(HOW TO COMPLETE THIS TASK):
Among the records below, find the lines that contain "computer" and copy each of them.

(SUPPLIED DATA):
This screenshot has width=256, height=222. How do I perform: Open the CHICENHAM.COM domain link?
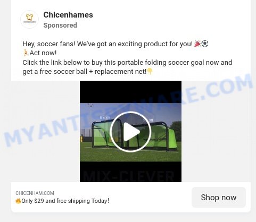[x=35, y=193]
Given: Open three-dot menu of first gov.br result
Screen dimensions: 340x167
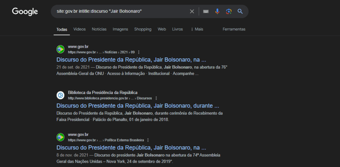Looking at the screenshot, I should (139, 52).
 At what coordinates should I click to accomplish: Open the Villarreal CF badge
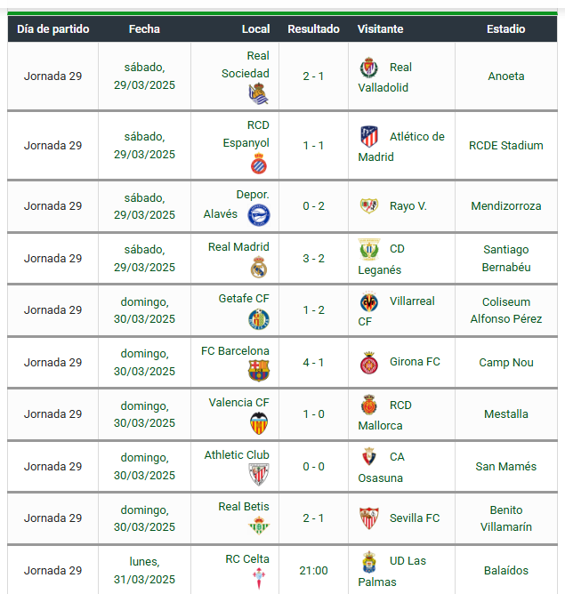[368, 301]
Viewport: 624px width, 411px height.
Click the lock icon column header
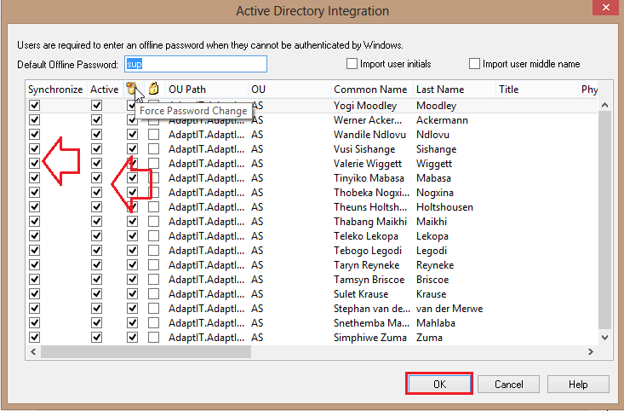(x=153, y=89)
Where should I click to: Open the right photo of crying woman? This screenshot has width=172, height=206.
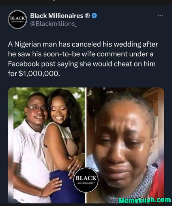pos(125,145)
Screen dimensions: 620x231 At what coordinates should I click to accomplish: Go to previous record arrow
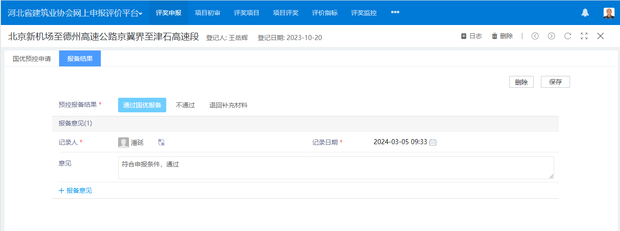(535, 36)
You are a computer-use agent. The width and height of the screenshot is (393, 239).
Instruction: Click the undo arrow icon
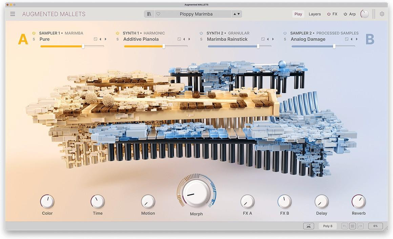coord(344,226)
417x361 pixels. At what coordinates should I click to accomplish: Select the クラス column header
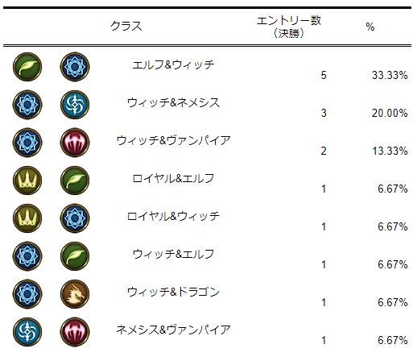[x=126, y=26]
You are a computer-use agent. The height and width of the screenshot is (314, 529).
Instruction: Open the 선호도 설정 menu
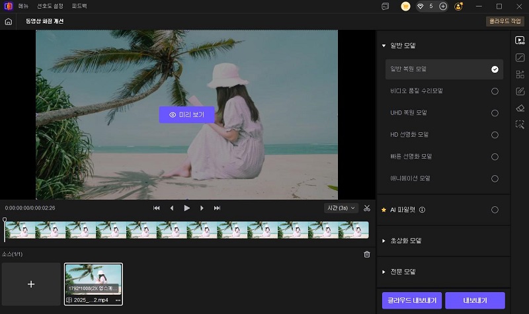pos(49,6)
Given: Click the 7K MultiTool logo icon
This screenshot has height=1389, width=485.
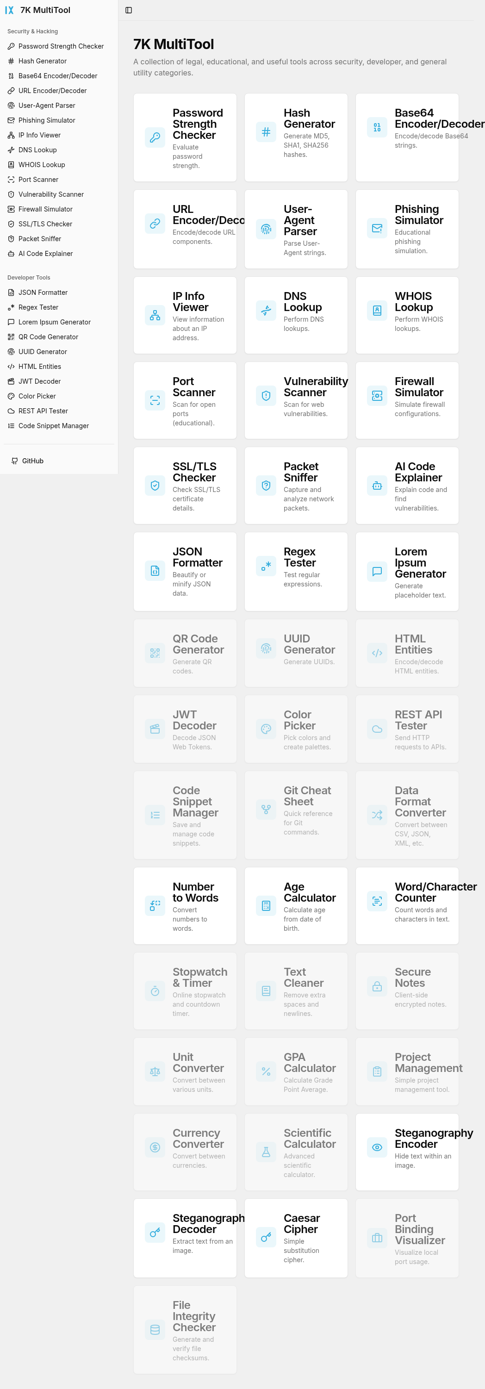Looking at the screenshot, I should click(9, 10).
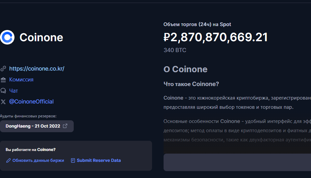This screenshot has height=178, width=311.
Task: Click the ₽2,870,870,669.21 trading volume value
Action: 216,37
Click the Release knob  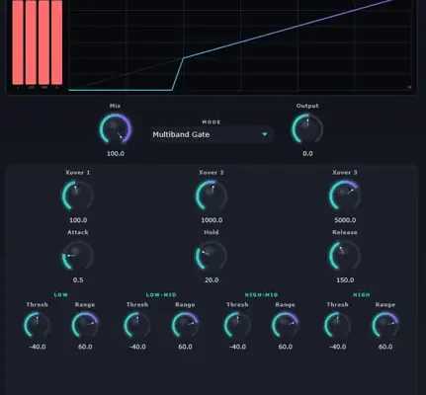pos(345,256)
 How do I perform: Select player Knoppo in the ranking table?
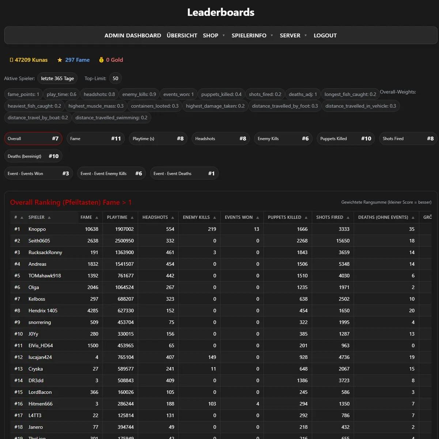[x=37, y=229]
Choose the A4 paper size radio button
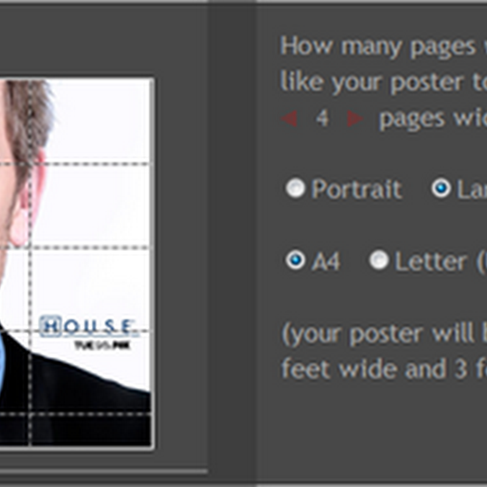Viewport: 487px width, 487px height. click(x=295, y=261)
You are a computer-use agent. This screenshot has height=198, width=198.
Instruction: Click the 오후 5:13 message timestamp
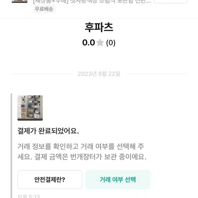click(29, 196)
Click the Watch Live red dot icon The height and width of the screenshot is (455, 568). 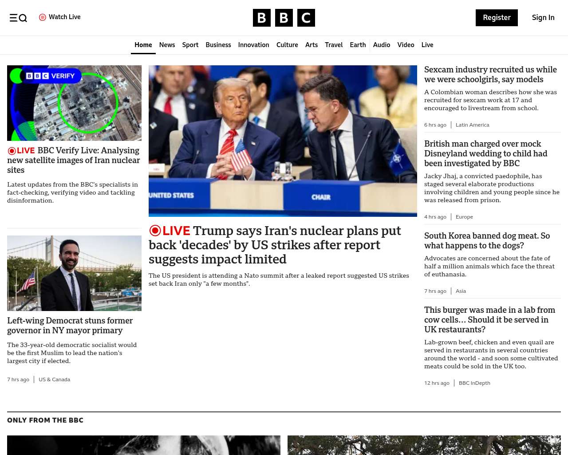[43, 17]
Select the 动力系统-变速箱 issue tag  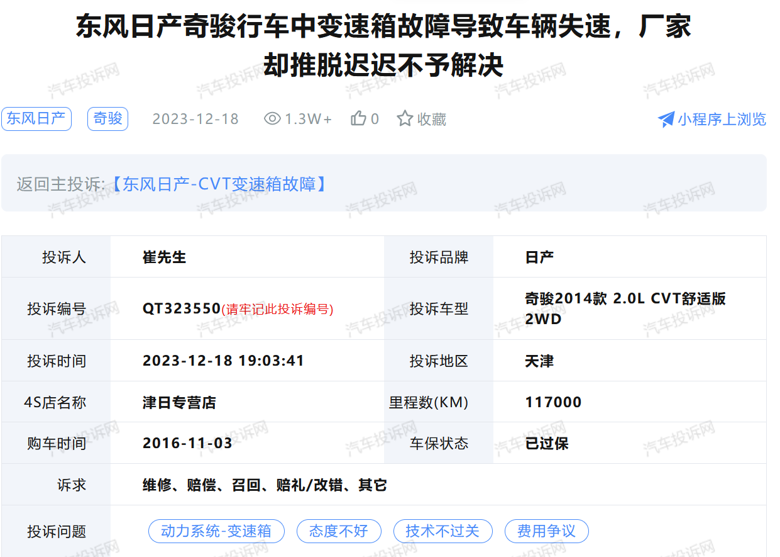(216, 531)
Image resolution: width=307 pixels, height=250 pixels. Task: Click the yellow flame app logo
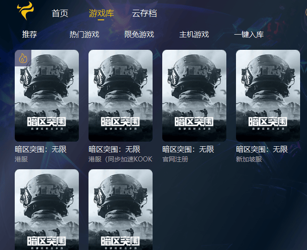(25, 11)
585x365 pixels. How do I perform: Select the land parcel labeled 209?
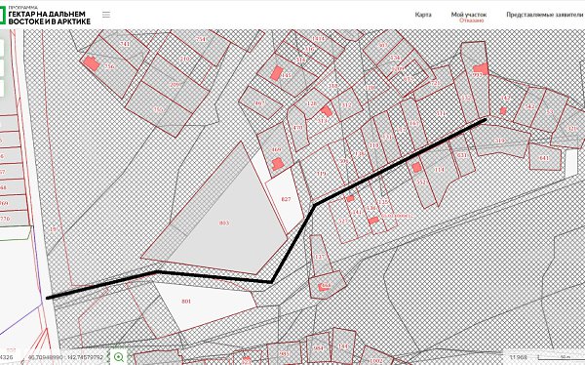click(x=175, y=85)
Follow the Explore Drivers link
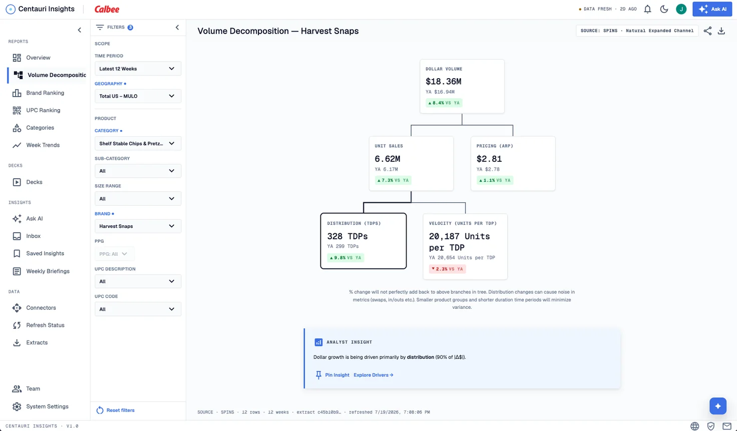737x431 pixels. pos(374,375)
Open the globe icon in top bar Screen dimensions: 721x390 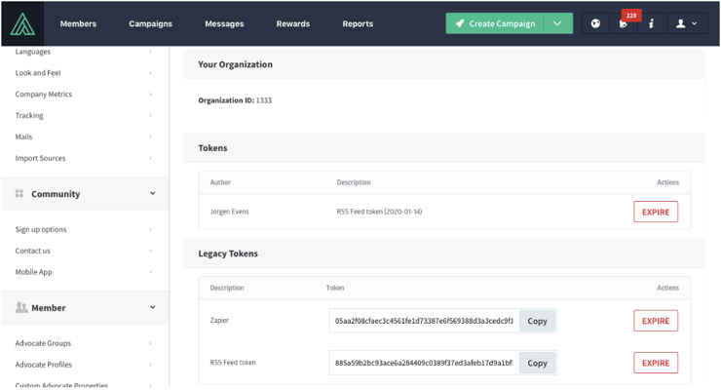pyautogui.click(x=595, y=23)
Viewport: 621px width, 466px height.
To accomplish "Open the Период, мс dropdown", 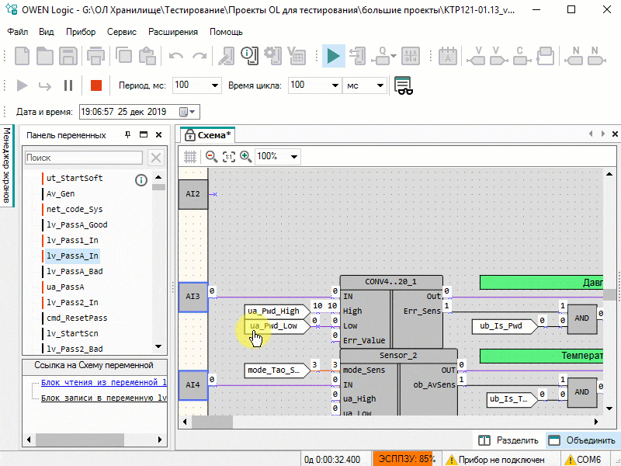I will 215,85.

(RESULT FOR THIS EXERCISE):
You are a computer-use agent. The width and height of the screenshot is (393, 239).
You are a computer-use agent. The height and width of the screenshot is (314, 529).
You are a computer-use agent. This screenshot has height=198, width=198.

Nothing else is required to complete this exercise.